The Proof Is In The Puddin’
A new version of rice pudding and other delicious puddings are selling out on 102 St. Mark’s Place.
When Puddin’ opened on St Mark’s Place earlier this year, 20-something chef Clio Goodman said she was offering a “grown-up” version of the dessert that’s often a baby’s first. Born into a family of serious cooks and then seasoned as a dessert chef in some of New York City’s finest restaurant kitchens, Clio cooks with a kid’s energy and a wise woman’s know-how: Her vanilla pudding, for delicious instance, could pass muster anywhere as a crème anglaise. Zagat agrees; it has already donned the desserts with a whopping 29 rating.
The tiny take-out shop has a revolving roster of puddings, pies and cakes made with pudding, and toppings, with a core of standards. Banana cream is the favorite. One customer in her late seventies walks ten blocks from her apartment nearly every day for a fix. Clio hints that she herself is partial to butterscotch, spiked with her father’s preferred brand of Scotch.
For me, her rice pudding is the hands-down winner, one of the best I’ve ever spooned up. You can really taste the rice (basmati), which is cooked separately from the custard to preserve its flavor. Try it with the crumbled ginger butter cookies that are a specialty of Clio’s mother, Hevra, and the cool, barely sweetened Hudson Valley cream, softly whipped. They enhance rather than diminish the perfection of the puddin’.
Clio’s recipe is proprietary (there’s a book in the works) but I’m happy to offer my own, burnished by nostalgia for my parents and the West Hartford Diner and enriched by my training in the French Culinary Institute. I hope it does for you and yours what it does for me. Yes, sometimes it’s a lot of work to arrive at simplicity, but the proof is in the pudding, even if you serve the whiskey on the side in a bowl of Irish-soaked raisins.
1 cup premium short-grain rice (sushi rice is great)
1 quart whole milk
1 cup sugar, divided
1/2 vanilla pod, split the long way
a few grains of salt
4 egg yolks
1 cup heavy cream (organic is sublime)
2 tbsp. confectioner’s sugar
1/2 tsp. vanilla extract
1. In a three-quart saucepan, cover rice with two cups of water and bring quickly to a boil. Simmer for five minutes, stirring occasionally. Drain rice, rinse with cold water until it runs clear, then return to pot.
2. Add milk, ½ cup of the sugar, the vanilla pod, and the pinch of salt. Bring to a boil, stir once, cover, reduce heat to low, and let cook for 30 minutes.

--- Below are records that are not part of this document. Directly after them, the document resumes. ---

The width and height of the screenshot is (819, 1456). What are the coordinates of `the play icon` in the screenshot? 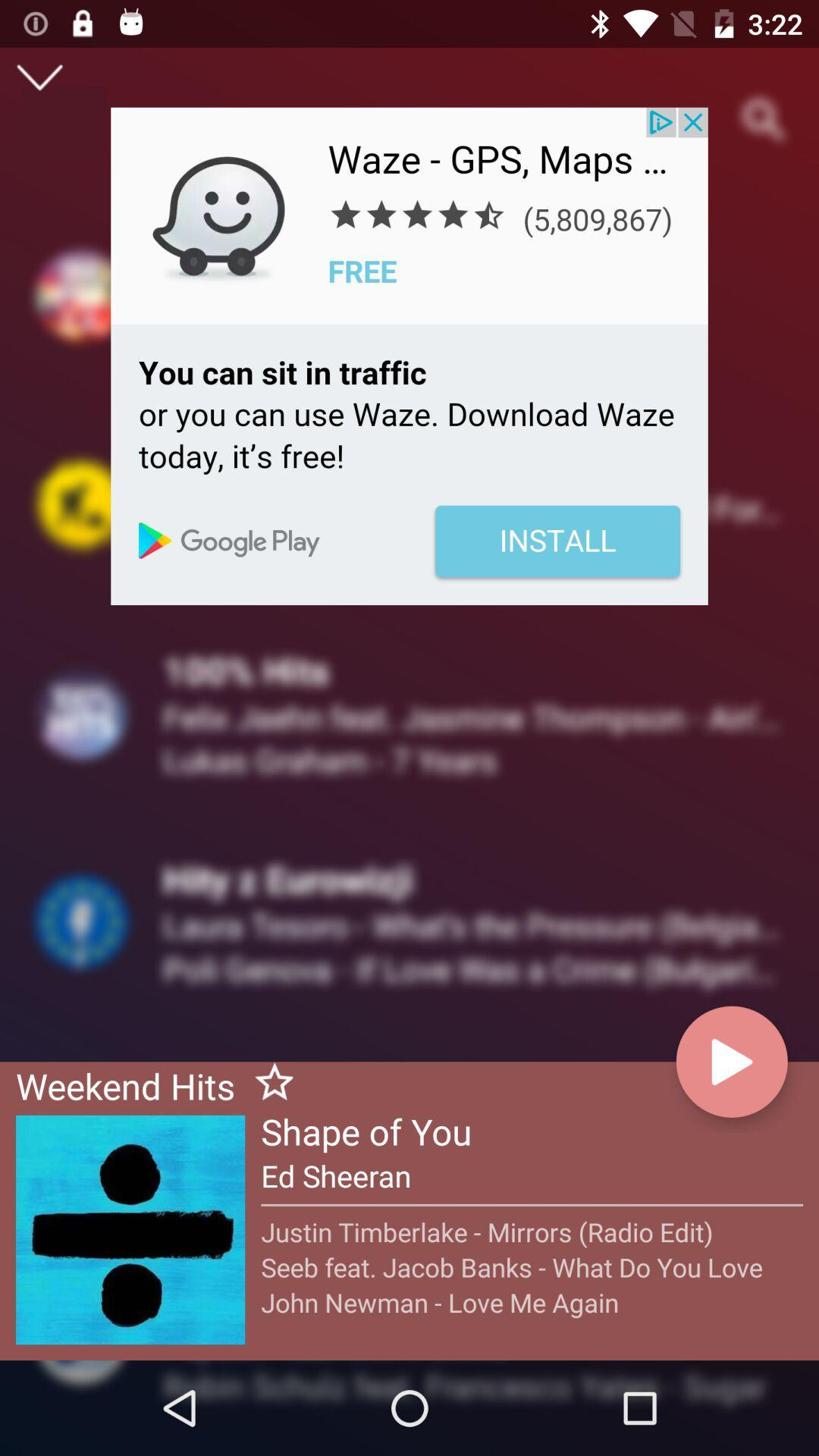 It's located at (731, 1061).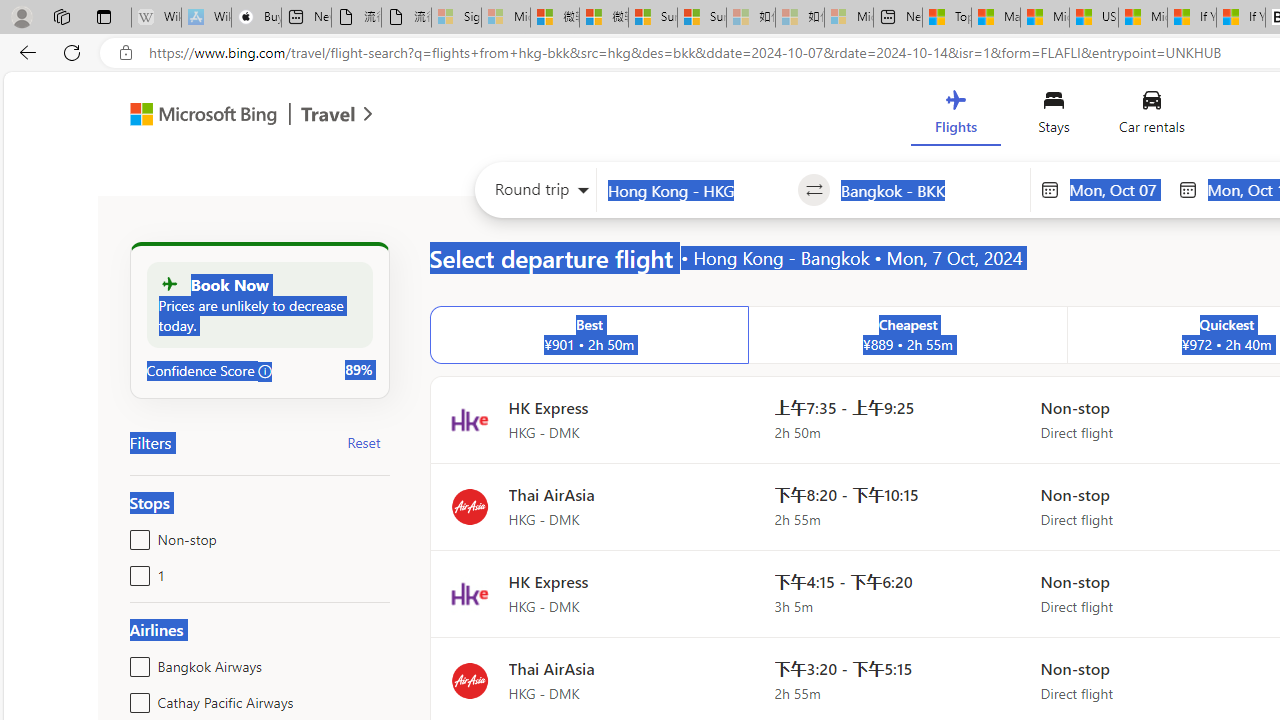  Describe the element at coordinates (264, 371) in the screenshot. I see `'Info tooltip'` at that location.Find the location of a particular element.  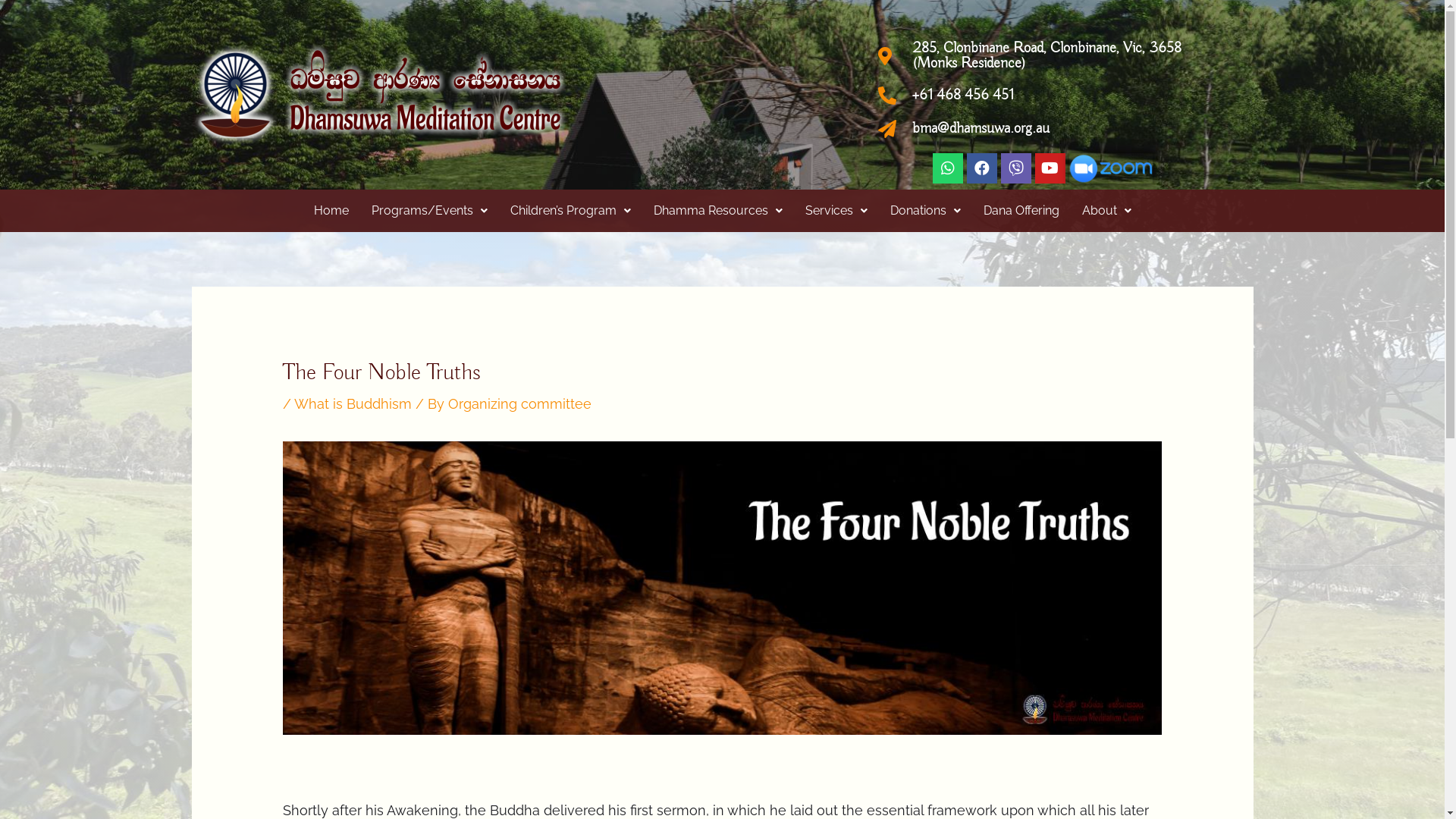

'Dana Offering' is located at coordinates (1021, 210).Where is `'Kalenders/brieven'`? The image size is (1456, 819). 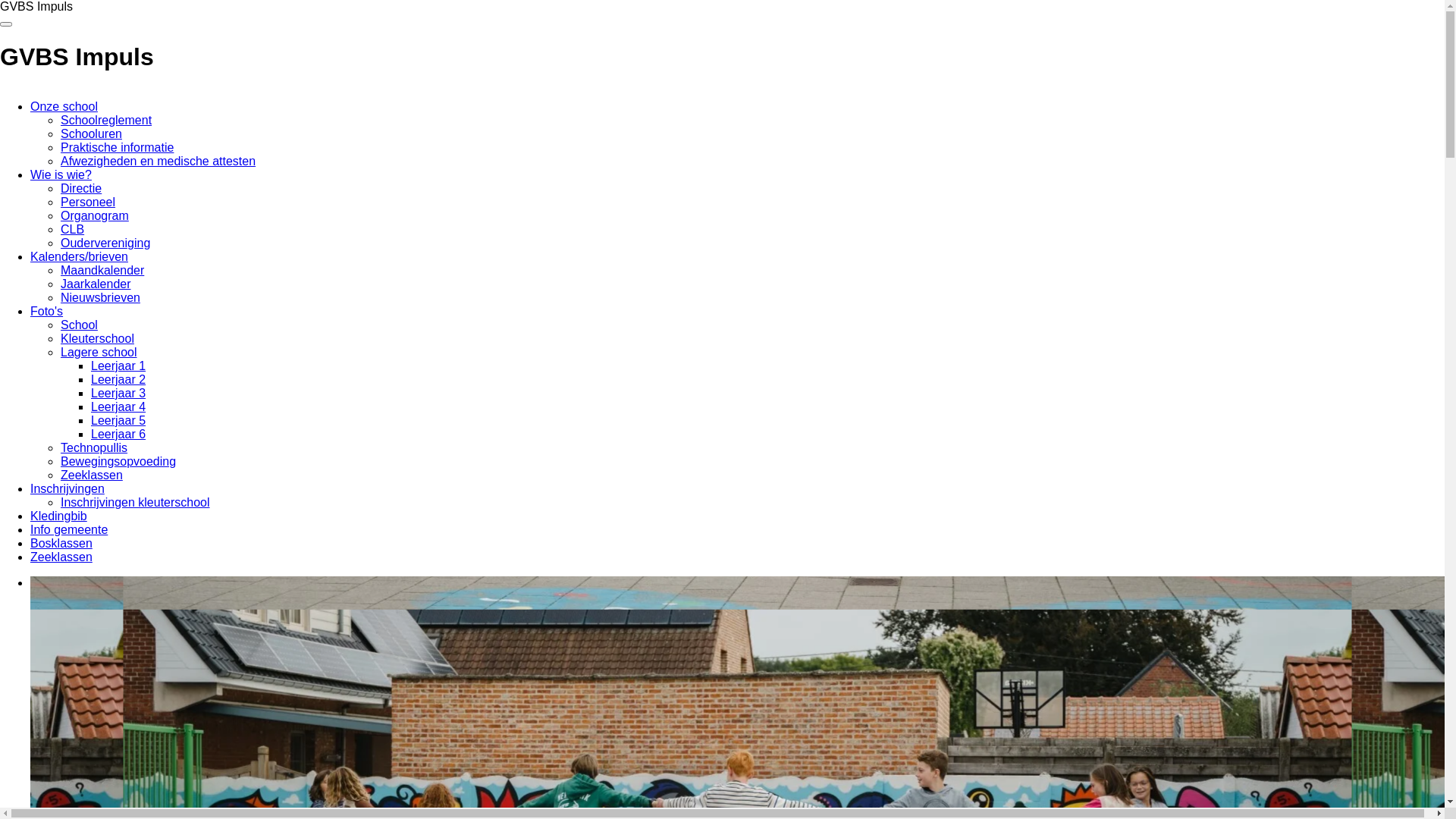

3. Whisk the egg yolks with the other ½ cup sugar until you can no longer hear the sugar against the side of the bowl. Remove the vanilla pod from the rice pot. Add a few spoons of hot rice to the egg-sugar mixture, then transfer the mixture to the pot. Return the rice to the boil for two full minutes, stirring constantly with a wooden spoon. Scrape rice into a large mixing bowl and set in a larger bowl of ice and some cold water. Stir occasionally to hasten cooling and to prevent formation of skin. Cover with plastic wrap lightly pressed down into the pudding.

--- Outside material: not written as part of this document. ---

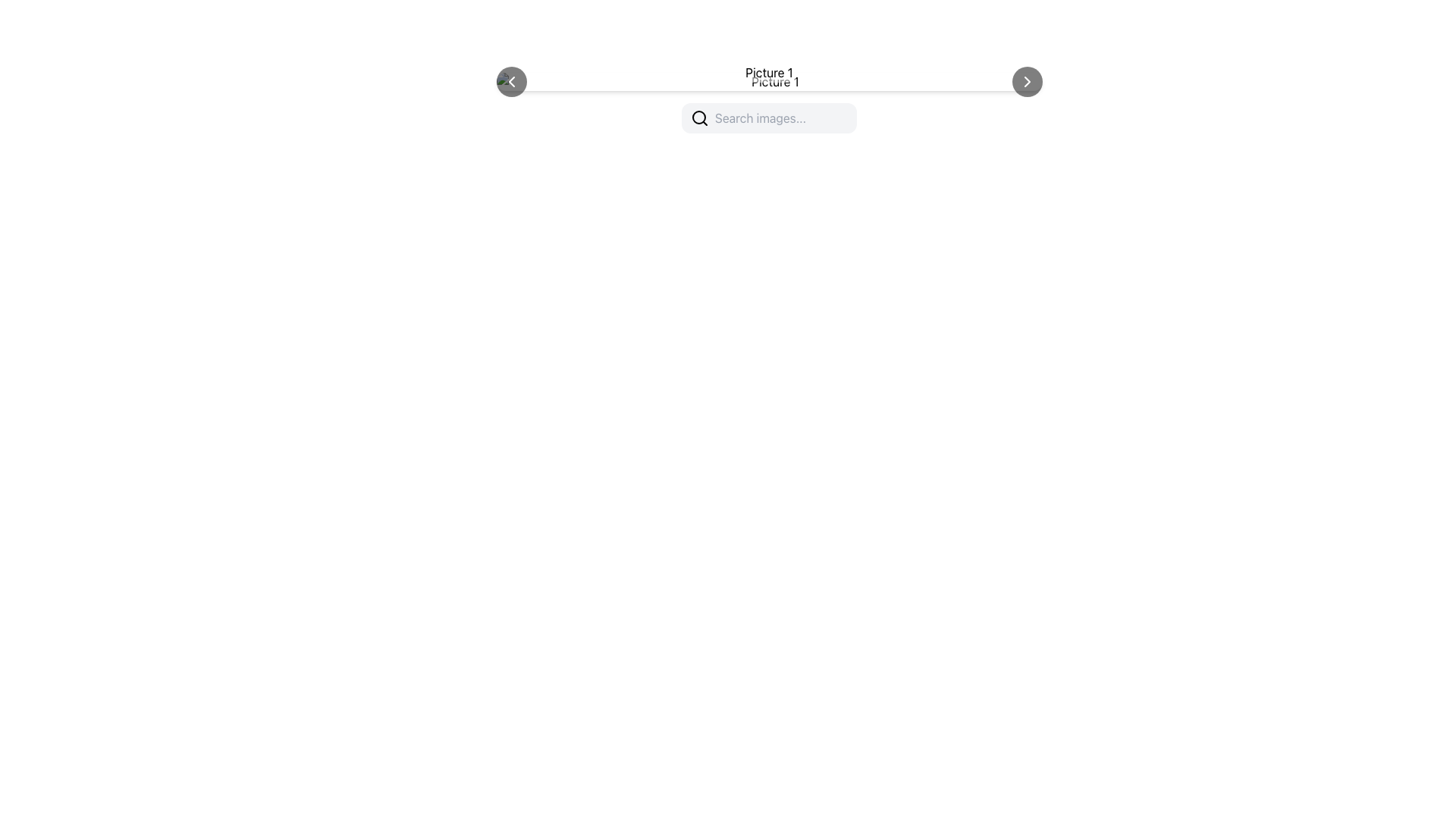  Describe the element at coordinates (511, 82) in the screenshot. I see `the circular button with a dark gray background and a left-pointing chevron` at that location.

4. Whip the cream to soft peaks, adding the powdered sugar and vanilla extract as you go. When the rice has cooled to room temperature (not sooner), stir in half the whipped cream to lighten. Fold in the rest, very lightly, so some streaks remain.
5. Serve warm or cold, with or without a sprinkling of cinnamon—but always ask first.
6. I like raisins but love some people who don’t, so I compromise by offering a raisin sauce on the side: ½ cup unsulphured raisins soaked for 2 hours in ½ capful of Irish whiskey, then heated briefly in a syrup made by briefly simmering ½ cup each water and raw sugar, with ½ quart vanilla bean, and 2 inches of lemon peel.
Nancy Weber is writing her 23d book—a thriller set in Greenwich Village about swinging senior chefs who arouse the wrath of a puritanical food blogger.




Take the nursery standard by the well-known and beloved British cookery writer, Jane Grigson: Short grains, rich milk, scant sugar and butter, baked slowly with vanilla pod or cinnamon stick, served with double cream. Nothing could be more Winnie the Pooh, but its roots lie in Spain, which spread rice pudding with missionary zeal. From the same source sprang Mexico’s arroz con leche, distinguished from the archetype by lime zest.
India’s rice pudding is cardamom-scented. Saffron gilds the Turkish model. Iran's exudes rosewater; Persian Jews add dates. Malaysians top glutinous rice with coconut cream. The northern Italian torta di riso: pudding in pastry crust. The Chinese New Year wouldn’t be complete without a taste of Eight Precious rice desserts, with eight different dried fruits to evoke eight precious stones (top). Grandest is the French molded riz a l'imperatrice (above), dating back to the 19th century…. Cognac-spiked, fruit-studded, c'est formidable.